Japanese scientists have taken a dramatic step toward rewriting the outlook for Parkinson’s disease (PD). In a Phase I/II clinical study at Kyoto University Hospital, surgeons implanted dopamine-producing neurons grown from induced pluripotent stem cells (iPSCs) into the brains of six people living with mid-stage PD. Twelve months on, four participants show measurable motor improvement and none have experienced serious adverse events—an unprecedented milestone for regenerative neurology.
Researchers at the Center for iPS Cell Research and Application (CiRA) first reprogrammed donated skin cells into iPSCs, then coaxed them to become midbrain dopaminergic progenitors—the very cells that degenerate in Parkinson’s. Roughly 2–3 million of these progenitors were injected into each patient’s putamen, the brain’s dopamine hub. Post-operative imaging confirmed that the grafts survived and began releasing dopamine, the neurotransmitter that calms tremors and smooths movement.

Motor scores on the “off-medication” Unified Parkinson Disease Rating Scale improved by up to 30 percent in responders, and no tumor formation or immune rejection was detected—thanks in part to careful HLA matching of the donor cells. “It’s the strongest signal yet that iPSC-derived neurons can integrate and function in the human brain,” lead neurosurgeon Professor Jun Takahashi told reporters, while emphasising that larger, longer trials are essential.
Parkinson’s affects more than 8.5 million people worldwide and is the fastest-growing neurological disorder, according to the World Health Organization. Current drugs only ease symptoms; they cannot halt or reverse the underlying neuron loss. A reliable stem-cell therapy would instead replace those lost cells, potentially offering long-term relief or even disease modification.

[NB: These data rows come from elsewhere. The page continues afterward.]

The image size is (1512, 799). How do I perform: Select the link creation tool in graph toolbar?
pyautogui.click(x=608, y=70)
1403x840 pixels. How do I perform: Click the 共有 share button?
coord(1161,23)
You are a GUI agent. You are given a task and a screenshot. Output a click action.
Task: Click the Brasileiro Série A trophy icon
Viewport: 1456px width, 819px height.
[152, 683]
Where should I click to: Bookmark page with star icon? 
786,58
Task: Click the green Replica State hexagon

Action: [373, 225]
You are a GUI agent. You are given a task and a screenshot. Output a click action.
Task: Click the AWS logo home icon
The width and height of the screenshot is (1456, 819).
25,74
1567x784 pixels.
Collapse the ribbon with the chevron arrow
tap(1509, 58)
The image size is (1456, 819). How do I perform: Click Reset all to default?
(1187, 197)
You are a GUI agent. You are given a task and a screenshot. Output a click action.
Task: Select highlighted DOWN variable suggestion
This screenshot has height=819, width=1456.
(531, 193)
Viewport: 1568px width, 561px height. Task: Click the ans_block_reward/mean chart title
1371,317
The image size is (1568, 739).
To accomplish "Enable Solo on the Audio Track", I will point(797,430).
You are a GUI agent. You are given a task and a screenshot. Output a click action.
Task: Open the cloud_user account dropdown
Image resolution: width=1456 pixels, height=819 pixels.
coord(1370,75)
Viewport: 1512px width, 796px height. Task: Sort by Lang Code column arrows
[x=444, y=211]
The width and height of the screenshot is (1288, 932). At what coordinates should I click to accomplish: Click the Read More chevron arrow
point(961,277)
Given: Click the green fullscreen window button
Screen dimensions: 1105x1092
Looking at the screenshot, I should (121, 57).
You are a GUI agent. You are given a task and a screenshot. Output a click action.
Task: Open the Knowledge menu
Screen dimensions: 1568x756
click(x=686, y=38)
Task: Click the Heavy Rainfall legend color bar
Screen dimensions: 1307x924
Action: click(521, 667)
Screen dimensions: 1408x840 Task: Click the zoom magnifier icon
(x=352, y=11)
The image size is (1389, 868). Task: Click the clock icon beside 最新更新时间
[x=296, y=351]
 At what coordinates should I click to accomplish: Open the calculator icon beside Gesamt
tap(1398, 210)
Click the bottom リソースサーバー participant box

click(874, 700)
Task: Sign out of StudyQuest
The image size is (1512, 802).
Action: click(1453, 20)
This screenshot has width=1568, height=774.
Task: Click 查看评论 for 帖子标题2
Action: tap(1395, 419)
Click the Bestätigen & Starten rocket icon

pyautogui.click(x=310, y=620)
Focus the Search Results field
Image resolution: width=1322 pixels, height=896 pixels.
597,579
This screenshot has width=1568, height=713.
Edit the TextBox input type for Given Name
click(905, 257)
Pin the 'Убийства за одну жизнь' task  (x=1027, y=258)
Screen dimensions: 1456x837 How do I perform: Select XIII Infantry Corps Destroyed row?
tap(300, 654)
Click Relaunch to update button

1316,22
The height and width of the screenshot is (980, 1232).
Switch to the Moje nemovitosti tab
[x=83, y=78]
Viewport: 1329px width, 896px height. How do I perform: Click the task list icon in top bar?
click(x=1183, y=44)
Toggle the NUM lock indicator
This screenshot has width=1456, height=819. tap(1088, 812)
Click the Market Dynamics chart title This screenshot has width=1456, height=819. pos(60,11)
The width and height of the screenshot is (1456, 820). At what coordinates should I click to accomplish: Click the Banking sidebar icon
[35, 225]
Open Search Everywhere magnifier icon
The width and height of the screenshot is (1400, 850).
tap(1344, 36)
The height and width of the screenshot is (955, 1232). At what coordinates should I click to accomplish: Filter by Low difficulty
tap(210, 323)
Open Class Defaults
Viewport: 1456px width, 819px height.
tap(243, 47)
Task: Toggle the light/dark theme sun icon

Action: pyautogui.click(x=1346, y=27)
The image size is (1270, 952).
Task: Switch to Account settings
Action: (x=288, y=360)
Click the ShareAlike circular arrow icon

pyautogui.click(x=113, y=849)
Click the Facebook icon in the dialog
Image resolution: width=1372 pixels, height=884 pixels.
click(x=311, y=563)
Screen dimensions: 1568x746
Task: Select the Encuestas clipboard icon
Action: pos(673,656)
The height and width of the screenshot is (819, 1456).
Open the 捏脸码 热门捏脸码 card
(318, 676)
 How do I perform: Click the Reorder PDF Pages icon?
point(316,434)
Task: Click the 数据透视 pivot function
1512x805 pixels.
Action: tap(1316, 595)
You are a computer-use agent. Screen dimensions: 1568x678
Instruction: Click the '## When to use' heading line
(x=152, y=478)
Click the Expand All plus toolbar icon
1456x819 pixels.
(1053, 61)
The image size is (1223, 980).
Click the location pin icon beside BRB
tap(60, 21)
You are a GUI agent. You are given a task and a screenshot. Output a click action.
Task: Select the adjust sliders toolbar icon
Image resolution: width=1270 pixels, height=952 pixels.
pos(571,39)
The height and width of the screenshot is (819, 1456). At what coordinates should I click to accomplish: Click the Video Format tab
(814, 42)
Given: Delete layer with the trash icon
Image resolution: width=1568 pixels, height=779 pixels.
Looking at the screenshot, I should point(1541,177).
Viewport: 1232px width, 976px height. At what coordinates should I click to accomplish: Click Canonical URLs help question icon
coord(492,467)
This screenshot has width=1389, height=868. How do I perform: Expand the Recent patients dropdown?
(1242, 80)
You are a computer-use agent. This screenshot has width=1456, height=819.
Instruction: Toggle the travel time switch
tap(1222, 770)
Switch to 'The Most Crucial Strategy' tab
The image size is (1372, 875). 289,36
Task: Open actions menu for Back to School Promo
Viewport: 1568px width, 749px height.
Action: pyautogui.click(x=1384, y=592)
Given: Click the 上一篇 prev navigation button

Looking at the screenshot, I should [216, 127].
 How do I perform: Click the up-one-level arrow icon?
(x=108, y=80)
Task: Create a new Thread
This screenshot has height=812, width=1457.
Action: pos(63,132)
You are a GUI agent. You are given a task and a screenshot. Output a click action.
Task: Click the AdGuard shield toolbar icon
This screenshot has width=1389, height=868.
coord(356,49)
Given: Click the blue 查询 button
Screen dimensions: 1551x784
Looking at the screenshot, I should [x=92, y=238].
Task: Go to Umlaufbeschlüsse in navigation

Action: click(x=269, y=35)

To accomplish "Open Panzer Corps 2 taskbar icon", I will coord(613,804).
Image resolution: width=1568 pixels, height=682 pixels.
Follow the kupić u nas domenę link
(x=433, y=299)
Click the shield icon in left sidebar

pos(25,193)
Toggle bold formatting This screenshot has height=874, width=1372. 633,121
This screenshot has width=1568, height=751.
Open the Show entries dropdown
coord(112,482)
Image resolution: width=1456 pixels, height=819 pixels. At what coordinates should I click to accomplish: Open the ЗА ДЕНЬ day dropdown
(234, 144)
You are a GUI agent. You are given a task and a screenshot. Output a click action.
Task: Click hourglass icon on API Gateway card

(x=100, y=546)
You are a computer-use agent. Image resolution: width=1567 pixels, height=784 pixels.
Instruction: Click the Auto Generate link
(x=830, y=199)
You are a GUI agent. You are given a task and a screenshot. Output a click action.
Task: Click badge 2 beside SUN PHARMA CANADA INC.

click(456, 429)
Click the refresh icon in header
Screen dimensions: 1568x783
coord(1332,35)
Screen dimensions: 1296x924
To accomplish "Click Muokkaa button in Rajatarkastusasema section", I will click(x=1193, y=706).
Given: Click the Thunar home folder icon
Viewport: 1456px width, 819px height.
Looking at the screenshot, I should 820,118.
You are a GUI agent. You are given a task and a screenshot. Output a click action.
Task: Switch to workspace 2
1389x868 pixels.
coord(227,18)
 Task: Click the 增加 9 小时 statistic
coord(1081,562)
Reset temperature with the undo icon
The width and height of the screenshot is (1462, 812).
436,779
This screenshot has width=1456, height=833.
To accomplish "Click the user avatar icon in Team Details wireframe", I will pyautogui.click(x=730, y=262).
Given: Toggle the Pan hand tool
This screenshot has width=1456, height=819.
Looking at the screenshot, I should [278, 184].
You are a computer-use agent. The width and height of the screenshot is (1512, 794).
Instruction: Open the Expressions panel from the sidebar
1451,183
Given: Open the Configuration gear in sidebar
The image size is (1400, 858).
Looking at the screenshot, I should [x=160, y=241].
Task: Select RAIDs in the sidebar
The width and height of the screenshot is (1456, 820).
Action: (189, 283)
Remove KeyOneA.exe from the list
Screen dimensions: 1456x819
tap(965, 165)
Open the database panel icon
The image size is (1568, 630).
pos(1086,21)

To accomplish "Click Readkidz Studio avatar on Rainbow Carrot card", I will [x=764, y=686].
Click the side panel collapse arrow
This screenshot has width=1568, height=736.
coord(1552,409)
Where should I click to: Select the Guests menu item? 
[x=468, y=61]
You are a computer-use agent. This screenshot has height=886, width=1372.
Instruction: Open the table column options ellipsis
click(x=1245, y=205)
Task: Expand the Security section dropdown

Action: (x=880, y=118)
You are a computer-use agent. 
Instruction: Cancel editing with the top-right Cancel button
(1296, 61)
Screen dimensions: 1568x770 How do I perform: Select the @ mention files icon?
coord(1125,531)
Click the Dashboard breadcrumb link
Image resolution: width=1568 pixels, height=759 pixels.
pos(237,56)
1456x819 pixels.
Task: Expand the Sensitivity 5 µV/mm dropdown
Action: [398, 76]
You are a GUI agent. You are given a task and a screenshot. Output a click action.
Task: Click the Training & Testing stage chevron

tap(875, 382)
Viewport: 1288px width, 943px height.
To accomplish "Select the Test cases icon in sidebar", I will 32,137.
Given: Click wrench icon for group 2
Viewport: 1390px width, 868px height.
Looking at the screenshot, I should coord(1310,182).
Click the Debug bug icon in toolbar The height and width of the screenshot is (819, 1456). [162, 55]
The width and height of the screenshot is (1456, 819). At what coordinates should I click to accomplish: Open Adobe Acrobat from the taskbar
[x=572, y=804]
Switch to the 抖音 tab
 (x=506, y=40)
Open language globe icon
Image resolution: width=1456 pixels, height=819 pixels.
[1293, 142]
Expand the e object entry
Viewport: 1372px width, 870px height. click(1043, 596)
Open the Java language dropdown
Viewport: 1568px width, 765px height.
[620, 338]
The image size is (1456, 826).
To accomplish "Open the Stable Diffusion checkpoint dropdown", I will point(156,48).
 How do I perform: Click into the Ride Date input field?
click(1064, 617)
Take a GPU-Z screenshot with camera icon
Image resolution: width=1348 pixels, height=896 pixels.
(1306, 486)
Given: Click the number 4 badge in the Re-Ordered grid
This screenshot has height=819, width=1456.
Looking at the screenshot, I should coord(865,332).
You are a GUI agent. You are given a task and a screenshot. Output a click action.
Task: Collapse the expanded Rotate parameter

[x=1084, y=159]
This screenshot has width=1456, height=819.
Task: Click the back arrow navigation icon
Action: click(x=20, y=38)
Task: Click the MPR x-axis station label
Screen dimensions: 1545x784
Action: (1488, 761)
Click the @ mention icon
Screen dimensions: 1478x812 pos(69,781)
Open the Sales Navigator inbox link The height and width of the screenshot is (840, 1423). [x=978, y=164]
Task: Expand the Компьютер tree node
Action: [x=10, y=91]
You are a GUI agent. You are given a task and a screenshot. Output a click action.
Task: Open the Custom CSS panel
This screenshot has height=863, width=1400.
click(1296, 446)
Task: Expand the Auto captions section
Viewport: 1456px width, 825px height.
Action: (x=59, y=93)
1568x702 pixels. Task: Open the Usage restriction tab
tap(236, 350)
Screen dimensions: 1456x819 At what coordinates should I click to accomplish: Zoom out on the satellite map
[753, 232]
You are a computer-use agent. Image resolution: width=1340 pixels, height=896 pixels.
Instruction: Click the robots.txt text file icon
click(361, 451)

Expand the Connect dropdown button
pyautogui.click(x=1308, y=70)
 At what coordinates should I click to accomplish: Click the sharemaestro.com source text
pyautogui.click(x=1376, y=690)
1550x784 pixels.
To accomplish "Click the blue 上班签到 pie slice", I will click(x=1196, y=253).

The Kyoto team plans to expand enrollment to 30 patients and follow participants for at least three years to monitor durability and safety. Parallel trials in Sweden, the United States and China are already gearing up, setting the stage for an international race to turn stem-cell grafting into a mainstream therapy. Scientists caution that challenges remain—scaling production, ensuring long-term graft survival, and proving superiority over existing deep-brain-stimulation and drug regimens.